- **OBJECTIVE 1**
Reproduce the Article 3 administration text between "Subject to the provisions herein, the" and "of the Plan.", inclusive.
- **OBJECTIVE 2**
In the Article 3 administration text, explain in one to three sentences when the full Board may not exercise a power that belongs to the Committee and what consequence that limit avoids.

- **PASSAGE SHOWN**
__________
Article 3. Administration
3.1
Authority of the Committee. The Plan shall be administered by the
Compensation Committee of the Board of Directors of the Company. In
addition, any power of the Committee hereunder may also be
exercised by the full Board, except to the extent that the grant or
exercise of such authority would cause any Stock issued hereunder
or other transaction with respect to the Plan to become subject to
(or lose an exemption under) the short-swing profit recovery
provisions of Section 16 of the Securities Exchange Act of
1934, as amended. Subject to the terms of this Plan, the Board may
appoint a successor Committee to administer the Plan, provided that
such Committee consists solely of two (2) or more non-employee
directors within the meaning of Section 16(b) of the
Securities Exchange Act of 1934. In addition, subject to the terms
of the Plan, and to the extent permissible under Section 16 of
the Securities Exchange Act of 1934, as amended, the Board or the
Committee may delegate ministerial duties to any executive or
executives of the Company.
Subject to the provisions herein, the Committee
shall have full power and discretion to issue Stock to Participants
in accordance with the terms of the Plan; to select Key Executives
for participation in the Plan; to determine the terms and
conditions of each Director’s or Key Executive’s
participation in the Plan; to construe and interpret the Plan and
any agreement or instrument entered into under the Plan; to
establish, amend, or waive rules and regulations for the
Plan’s administration; to amend (subject to the provisions of
Article 11 herein) the terms and conditions of the Plan and
any agreement entered into under the Plan; and to make other
determinations which may be necessary or advisable for the
administration of the Plan.
3.2
Decisions Binding. All
determinations and decisions of the Board and/or the Committee as
to any disputed question arising under the Plan, including
questions of construction and interpretation, shall be final,
conclusive, and binding on all parties and shall be given the
maximum possible deference allowed by law.
3.3
Claims Procedure.
(a)
__________
- **COLLECTED DATA**

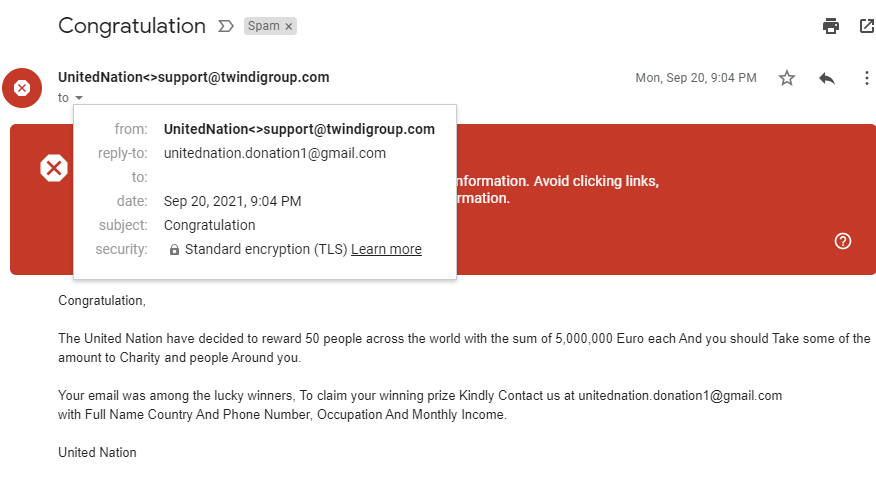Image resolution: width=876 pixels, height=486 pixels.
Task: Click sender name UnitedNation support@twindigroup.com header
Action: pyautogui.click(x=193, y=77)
__________
- **CORRECT OUTPUT 1**
Subject to the provisions herein, the Committee
shall have full power and discretion to issue Stock to Participants
in accordance with the terms of the Plan; to select Key Executives
for participation in the Plan; to determine the terms and
conditions of each Director’s or Key Executive’s
participation in the Plan; to construe and interpret the Plan and
any agreement or instrument entered into under the Plan; to
establish, amend, or waive rules and regulations for the
Plan’s administration; to amend (subject to the provisions of
Article 11 herein) the terms and conditions of the Plan and
any agreement entered into under the Plan; and to make other
determinations which may be necessary or advisable for the
administration of the Plan.

- **CORRECT OUTPUT 2**
The full Board may not exercise a Committee power when granting or exercising that authority would cause Stock issued under the Plan, or another Plan transaction, to become subject to the short-swing profit recovery provisions of Section 16 of the Securities Exchange Act of 1934 or to lose an exemption under them. The limit keeps Plan stock and transactions from falling under those provisions.